Une alliance citoyens - chercheurs

Pourquoi faire appel à des non-scientifiques pour recenser la biodiversité ?

Corneille baguéeInformations[1]

Il existe une réticence parfois exprimée concernant l'intérêt de faire appel au grand public pour recenser la biodiversité. Un spécialiste avec beaucoup d'expérience et qui connaît l'identification des espèces ne serait-il pas plus approprié ? Ne ferait-il pas un meilleur travail ?

La taxonomie, est la science de l'identification des taxons. Elle relève d'experts qu'ils soient professionnels ou non. Le problème avec les spécialistes c'est qu'ils ne sont pas assez nombreux ! Les programmes de sciences participatives permettent aux scientifiques « d'accumuler une grande quantité de données, qu'ils n'auraient pas obtenues par eux-mêmes » Romain Julliard (septembre 2010).
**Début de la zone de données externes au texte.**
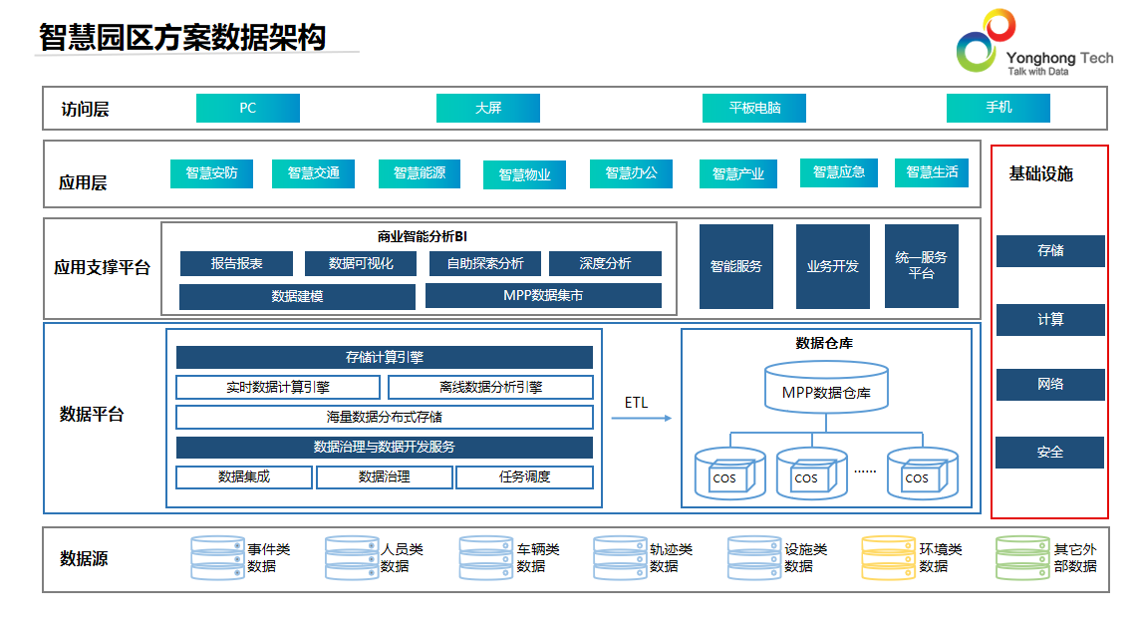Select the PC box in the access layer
pyautogui.click(x=247, y=108)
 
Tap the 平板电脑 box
pyautogui.click(x=753, y=108)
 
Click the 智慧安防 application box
pyautogui.click(x=211, y=173)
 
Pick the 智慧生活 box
pyautogui.click(x=931, y=172)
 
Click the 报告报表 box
pyautogui.click(x=236, y=263)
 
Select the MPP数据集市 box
pyautogui.click(x=543, y=296)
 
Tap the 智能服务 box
pyautogui.click(x=735, y=266)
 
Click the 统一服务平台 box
pyautogui.click(x=921, y=266)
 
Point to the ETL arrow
pyautogui.click(x=641, y=418)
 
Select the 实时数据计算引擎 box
pyautogui.click(x=278, y=387)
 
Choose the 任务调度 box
pyautogui.click(x=524, y=477)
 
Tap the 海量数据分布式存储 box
pyautogui.click(x=384, y=417)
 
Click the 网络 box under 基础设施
pyautogui.click(x=1050, y=385)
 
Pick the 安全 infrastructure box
pyautogui.click(x=1049, y=453)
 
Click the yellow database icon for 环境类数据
pyautogui.click(x=888, y=558)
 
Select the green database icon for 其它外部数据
pyautogui.click(x=1022, y=558)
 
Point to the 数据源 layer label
pyautogui.click(x=84, y=559)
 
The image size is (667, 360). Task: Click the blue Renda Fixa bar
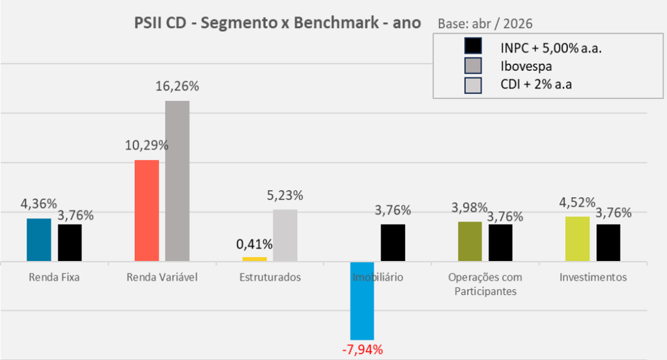(38, 240)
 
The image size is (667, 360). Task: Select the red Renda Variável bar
(147, 210)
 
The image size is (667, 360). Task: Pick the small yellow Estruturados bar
(255, 259)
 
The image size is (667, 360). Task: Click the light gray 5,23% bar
(285, 235)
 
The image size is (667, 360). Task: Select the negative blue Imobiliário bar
(362, 301)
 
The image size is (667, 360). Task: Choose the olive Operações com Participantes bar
(470, 242)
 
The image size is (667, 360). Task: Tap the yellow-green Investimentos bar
(578, 239)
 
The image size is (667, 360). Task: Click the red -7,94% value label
(362, 350)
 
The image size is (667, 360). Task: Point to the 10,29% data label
(147, 145)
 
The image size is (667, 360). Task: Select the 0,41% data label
(255, 244)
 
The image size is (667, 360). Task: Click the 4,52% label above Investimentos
(577, 202)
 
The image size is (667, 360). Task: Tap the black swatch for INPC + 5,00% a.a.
(473, 46)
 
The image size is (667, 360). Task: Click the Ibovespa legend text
(526, 66)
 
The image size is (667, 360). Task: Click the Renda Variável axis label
(162, 277)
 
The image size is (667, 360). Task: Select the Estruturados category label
(270, 277)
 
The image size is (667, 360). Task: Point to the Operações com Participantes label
(485, 284)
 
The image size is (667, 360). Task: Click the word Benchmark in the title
(336, 23)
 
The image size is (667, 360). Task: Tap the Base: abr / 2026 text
(485, 24)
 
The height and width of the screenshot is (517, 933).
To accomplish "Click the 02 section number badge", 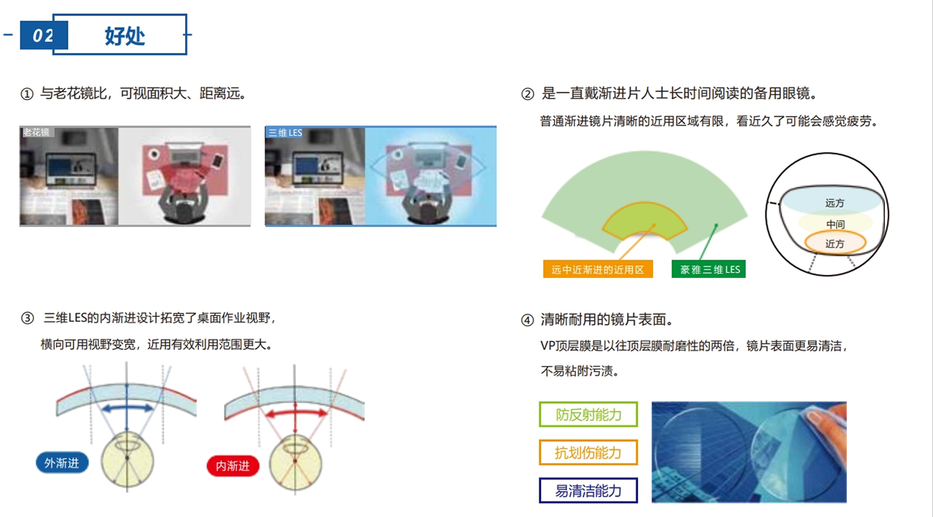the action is [x=44, y=36].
Mais bien entendu, on n'attend pas des participants une connaissance d'expert !

Les protocoles sont pensés pour répondre à cette attente et de fait il n'est pas toujours demandé une identification jusqu'à l'espèce. Ce sont alors des morpho-espèces qui sont identifiées, c'est à dire un groupe d'espèce à l'écologie commune. Par exemple pour les vers de terre, on identifie des groupes selon leur occupation du sol.
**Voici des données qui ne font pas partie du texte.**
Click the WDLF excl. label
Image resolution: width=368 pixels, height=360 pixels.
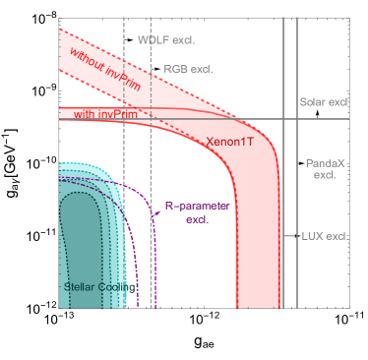click(x=166, y=40)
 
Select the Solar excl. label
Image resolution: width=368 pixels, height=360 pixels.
click(x=325, y=102)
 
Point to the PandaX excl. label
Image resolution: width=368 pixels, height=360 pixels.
click(x=325, y=168)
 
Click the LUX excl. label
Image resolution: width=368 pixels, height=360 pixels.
click(x=325, y=236)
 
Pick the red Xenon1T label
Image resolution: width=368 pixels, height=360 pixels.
click(x=230, y=142)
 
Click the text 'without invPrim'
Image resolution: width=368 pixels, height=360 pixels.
click(x=101, y=72)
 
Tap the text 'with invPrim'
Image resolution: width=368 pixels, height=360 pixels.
click(x=104, y=115)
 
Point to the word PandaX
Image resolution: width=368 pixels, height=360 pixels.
click(x=325, y=162)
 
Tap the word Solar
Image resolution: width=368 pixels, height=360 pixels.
click(x=313, y=102)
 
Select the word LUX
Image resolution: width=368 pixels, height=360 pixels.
click(x=313, y=236)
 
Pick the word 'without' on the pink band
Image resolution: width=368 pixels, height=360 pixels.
click(x=88, y=64)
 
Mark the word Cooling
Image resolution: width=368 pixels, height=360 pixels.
click(x=118, y=287)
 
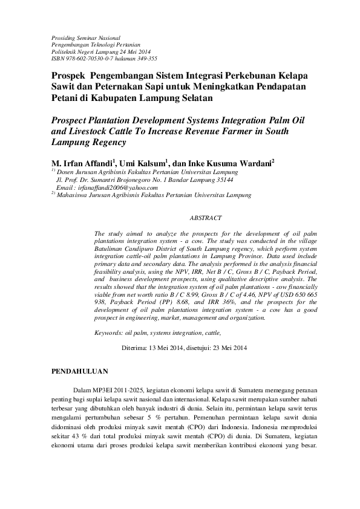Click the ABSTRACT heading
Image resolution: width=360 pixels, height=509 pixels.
pyautogui.click(x=206, y=218)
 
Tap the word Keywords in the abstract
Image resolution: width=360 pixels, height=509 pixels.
pyautogui.click(x=108, y=333)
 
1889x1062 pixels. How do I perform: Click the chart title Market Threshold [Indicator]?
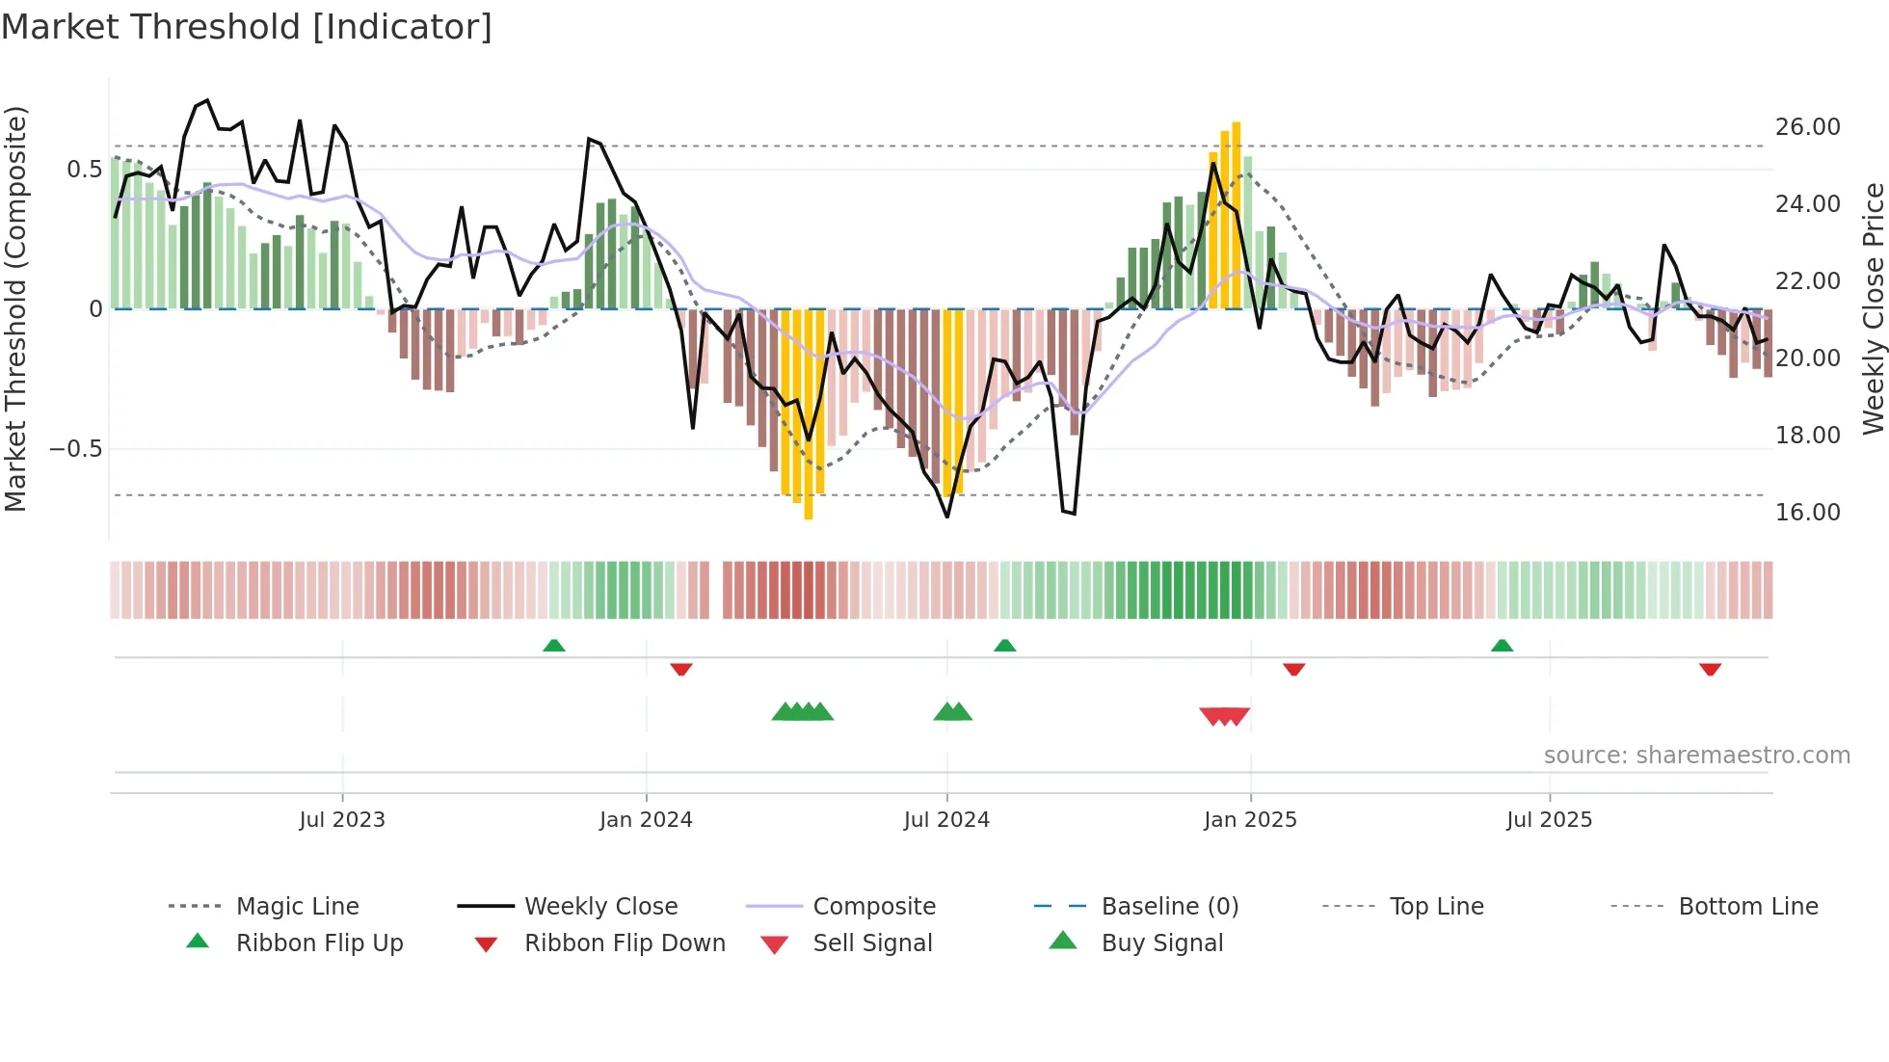click(x=247, y=27)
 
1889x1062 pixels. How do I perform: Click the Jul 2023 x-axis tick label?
click(x=342, y=820)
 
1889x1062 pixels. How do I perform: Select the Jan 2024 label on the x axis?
click(x=646, y=820)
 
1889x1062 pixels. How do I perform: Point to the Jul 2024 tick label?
click(x=946, y=820)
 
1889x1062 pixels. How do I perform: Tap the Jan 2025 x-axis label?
click(x=1250, y=820)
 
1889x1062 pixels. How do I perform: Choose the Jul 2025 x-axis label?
click(x=1549, y=820)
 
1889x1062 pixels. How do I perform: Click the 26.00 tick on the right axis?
click(x=1807, y=127)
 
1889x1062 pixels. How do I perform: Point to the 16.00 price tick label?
click(x=1807, y=513)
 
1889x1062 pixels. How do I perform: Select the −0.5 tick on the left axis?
click(x=76, y=449)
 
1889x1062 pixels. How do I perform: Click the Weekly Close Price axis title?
click(x=1873, y=308)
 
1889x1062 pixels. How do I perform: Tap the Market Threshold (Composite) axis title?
click(x=16, y=308)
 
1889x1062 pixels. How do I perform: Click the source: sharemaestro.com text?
click(x=1696, y=756)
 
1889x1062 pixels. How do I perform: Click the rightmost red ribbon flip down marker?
click(x=1710, y=669)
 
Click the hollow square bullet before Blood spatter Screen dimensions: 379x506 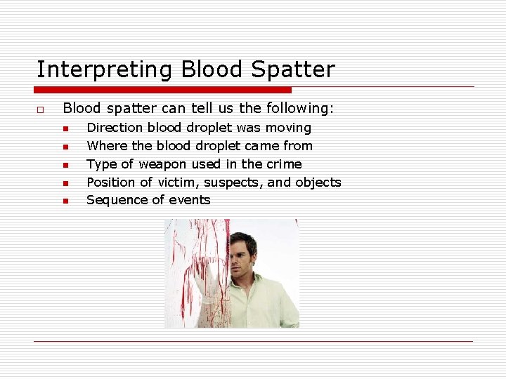pyautogui.click(x=41, y=109)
Pour atteindre le grand nombre de données nécessaire, la nature des programmes est sélectionnée avec soin afin d'être faisable par le plus grand nombre tout en répondant à une question d'écologie. Les sujets abordés doivent aussi répondre aux intérêts des volontaires et favoriser leur épanouissement en abordant les aspects fascinants et merveilleux de la nature puisque le succès d'un programme dépend du public qui le fait vivre.
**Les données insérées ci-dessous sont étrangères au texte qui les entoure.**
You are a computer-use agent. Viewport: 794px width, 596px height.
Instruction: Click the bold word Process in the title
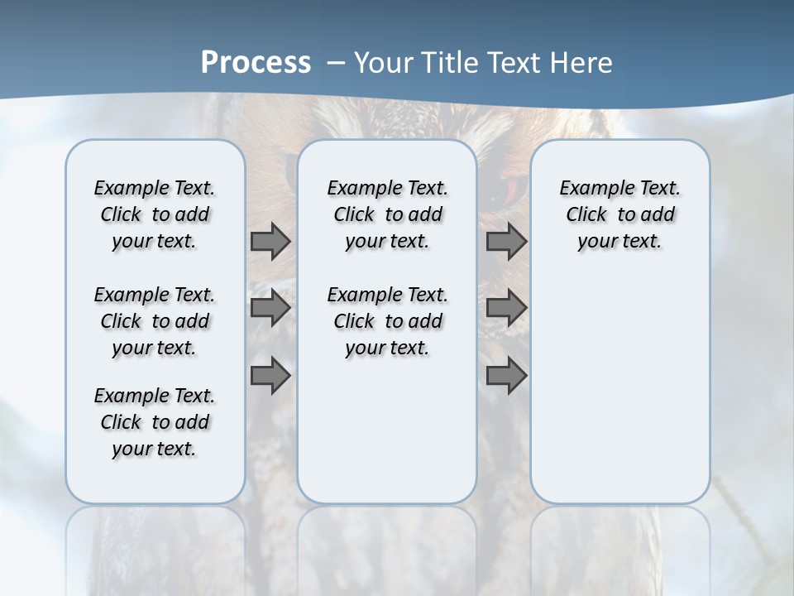[x=256, y=63]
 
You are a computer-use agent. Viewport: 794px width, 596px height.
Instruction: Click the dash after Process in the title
[x=336, y=64]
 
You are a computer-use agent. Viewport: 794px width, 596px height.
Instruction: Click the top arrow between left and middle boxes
[x=270, y=241]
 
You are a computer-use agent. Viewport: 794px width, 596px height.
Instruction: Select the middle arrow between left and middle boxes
[x=270, y=308]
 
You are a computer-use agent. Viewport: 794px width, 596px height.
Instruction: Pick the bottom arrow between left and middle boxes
[x=270, y=375]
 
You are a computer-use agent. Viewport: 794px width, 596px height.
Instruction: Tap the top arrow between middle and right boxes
[x=506, y=241]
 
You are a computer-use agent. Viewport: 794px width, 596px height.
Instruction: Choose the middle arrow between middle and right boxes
[x=506, y=308]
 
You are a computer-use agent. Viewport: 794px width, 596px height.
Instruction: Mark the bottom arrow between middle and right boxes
[x=506, y=375]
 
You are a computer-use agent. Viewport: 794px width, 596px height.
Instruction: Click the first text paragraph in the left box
[x=155, y=214]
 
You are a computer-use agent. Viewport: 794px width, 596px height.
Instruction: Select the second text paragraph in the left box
[x=155, y=321]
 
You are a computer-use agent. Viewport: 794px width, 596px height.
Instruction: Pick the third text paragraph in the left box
[x=155, y=422]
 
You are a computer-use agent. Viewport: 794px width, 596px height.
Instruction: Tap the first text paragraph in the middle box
[x=388, y=214]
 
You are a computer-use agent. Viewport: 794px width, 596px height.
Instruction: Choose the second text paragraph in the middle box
[x=388, y=321]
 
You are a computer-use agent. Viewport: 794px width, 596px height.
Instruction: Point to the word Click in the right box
[x=586, y=215]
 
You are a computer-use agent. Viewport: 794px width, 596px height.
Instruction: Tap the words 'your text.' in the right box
[x=619, y=242]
Les programmes de sciences participatives sont-ils vraiment fiables ?

Du fait de l'implication du grand public, certains scientifiques ainsi que certains citoyens doutent de la fiabilité des résultats des sciences participatives. Qu'ils se rassurent, comme le souligne Romain Julliard : « Les volontaires n'ont pourtant, à mes yeux, pas d'autre intérêt à participer que de faire les choses au mieux ». Il faut donc avoir confiance en ses observations si on les a faite au mieux, d'autant que « L'intérêt de ces programmes ne dépend pas de la fiabilité de chacune des données, mais plutôt du respect du protocole d'observation, et de la quantité d'informations récoltées ». Il n'y a donc aucune raison d'hésiter à participer ou de censurer ses données.

Ainsi, même si quelques réponses sont erronées et sortent du lot, la masse de données tend vers un résultat commun. De plus le taux d'erreur d'identification a pu être testé et est estimé à moins de 5% pour l'Observatoire des Papillons des Jardins. Il ne faut jamais oublier que ce risque n'est jamais nul même pour les plus compétents bien qu'il soit très important de le minimiser autant que possible !

Ces craintes que provoquent l'idée de faire participer le grand public oublient qu'au-delà de l'objectif principal, soit la collecte de données standardisées pour alimenter le travail des chercheurs, « ces programmes ne servent pas qu'à générer de nouvelles connaissances : ils contribuent aussi à éveiller l'intérêt du public pour la nature, et participent, nous l'espérons, à une meilleure perception des sciences. » Romain Julliard (septembre 2010).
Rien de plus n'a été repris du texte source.